Considerações sobre a Palestina, a Indonésia e o dilema dos “direitos humanos”

Quando compartilhei com entusiasmo nos meios de comunicação a notícia de que a Indonésia tinha se recusado a receber a equipe israelense para o Campeonato Mundial Sub-20, agendado para o período de 20 de maio a 11 de junho em cidades indonésias, alguns leitores não ficaram impressionados.

Embora qualquer notícia relacionada com a Palestina e Israel gere frequentemente dois tipos de respostas muito diferentes, o último ato de solidariedade indonésia com o povo palestino não conseguiu impressionar nem mesmo alguns ativistas pró-Palestina no Ocidente. Sua lógica nada tinha a ver com a Palestina ou Israel, mas com o registro dos direitos humanos do próprio governo indonésio.

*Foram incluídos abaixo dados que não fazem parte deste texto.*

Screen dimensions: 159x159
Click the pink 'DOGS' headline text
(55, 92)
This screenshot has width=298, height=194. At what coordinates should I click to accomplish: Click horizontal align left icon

Esta suposta dicotomia é tão onipresente como problemática. Alguns dos mais genuínos atos de solidariedade com os palestinos – ou outras nações oprimidas no Sul Global – tendem a ter lugar em outras nações e governos do Sul. Mas, dado que estes últimos são frequentemente acusados de registros pobres em matéria de direitos humanos por governos ocidentais e grupos de direitos baseados no Ocidente, tais gestos de solidariedade são frequentemente questionados como desprovidos de conteúdo.

Para além da militarização dos direitos humanos – e da democracia – pelos governos ocidentais, algumas das preocupações sobre as violações dos direitos humanos valem uma pausa: aqueles que não respeitam os direitos de seu próprio povo podem ter credibilidade para defender os direitos dos outros?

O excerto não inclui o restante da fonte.